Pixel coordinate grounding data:
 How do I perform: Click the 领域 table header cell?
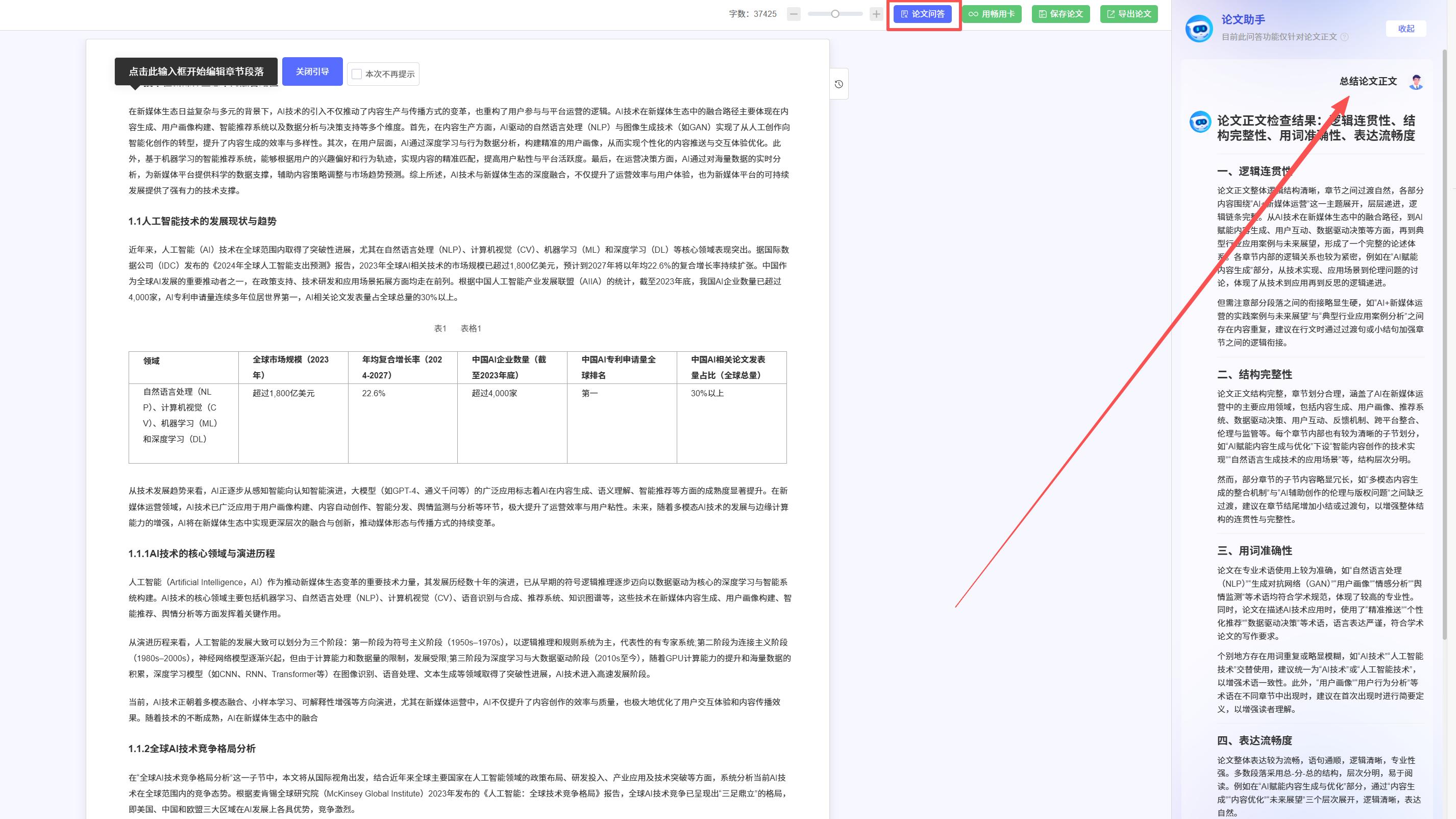(x=152, y=361)
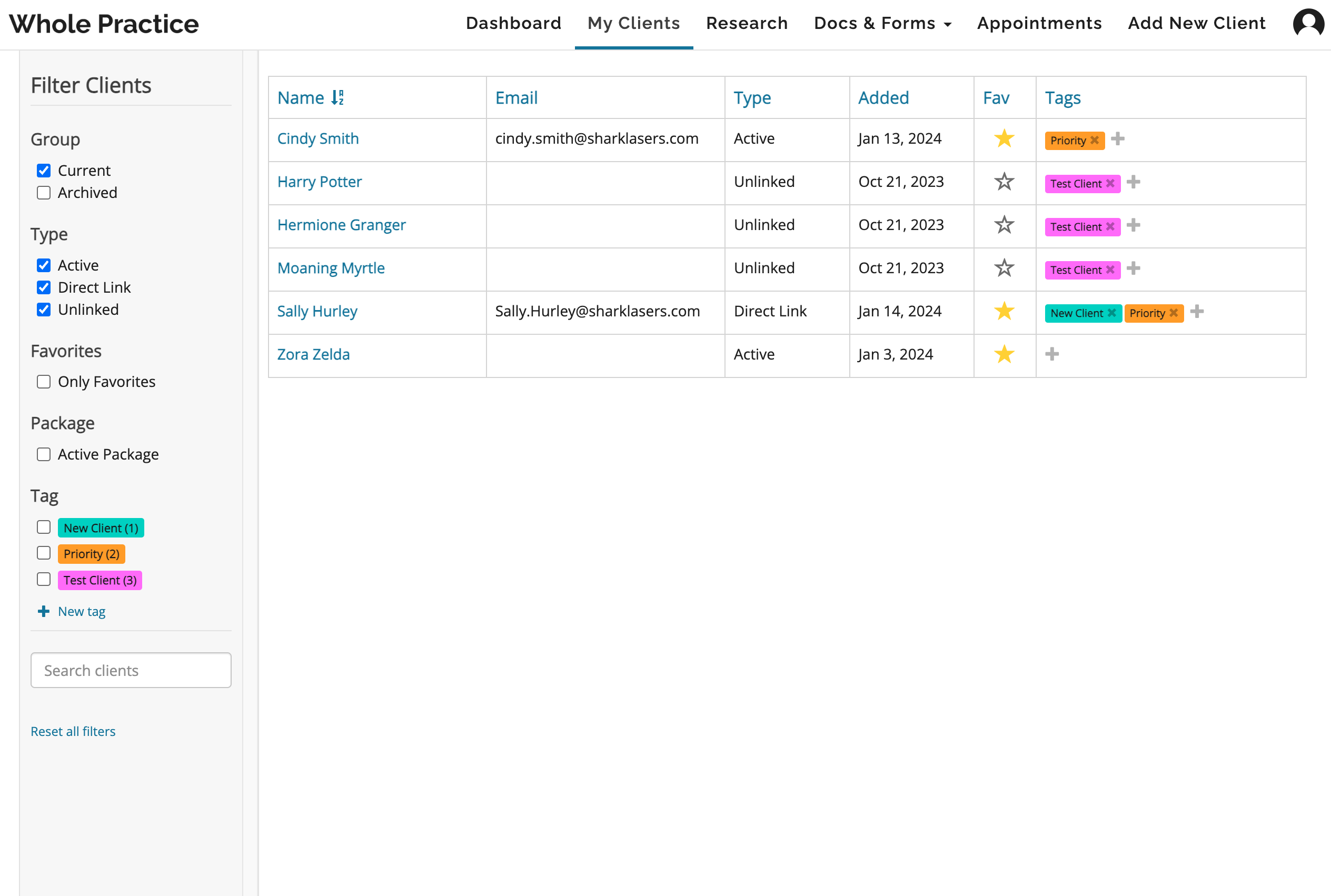This screenshot has width=1331, height=896.
Task: Go to the Dashboard tab
Action: coord(513,24)
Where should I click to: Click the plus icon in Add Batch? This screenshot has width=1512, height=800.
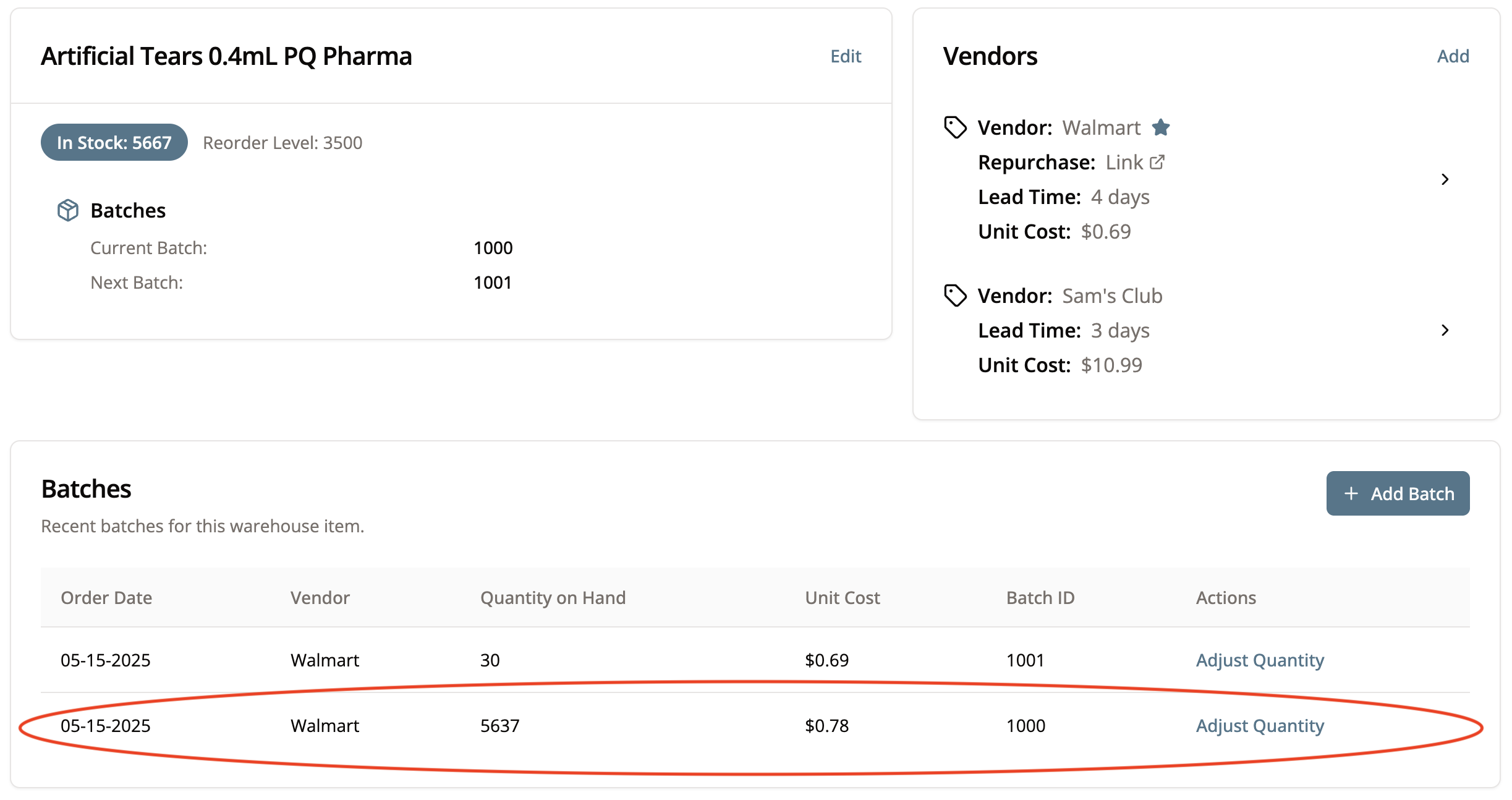click(1351, 493)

TASK TO COMPLETE -
Your copy should match the data exactly, apart from the images, which are dropped.

YOUR SOLUTION -
 How do I perform: Click the 领域 table header cell?
(x=152, y=361)
This screenshot has width=1331, height=896.
Task: Go to the Dashboard tab
Action: coord(513,24)
Where should I click to: Click the plus icon in Add Batch? This screenshot has width=1512, height=800.
click(1351, 493)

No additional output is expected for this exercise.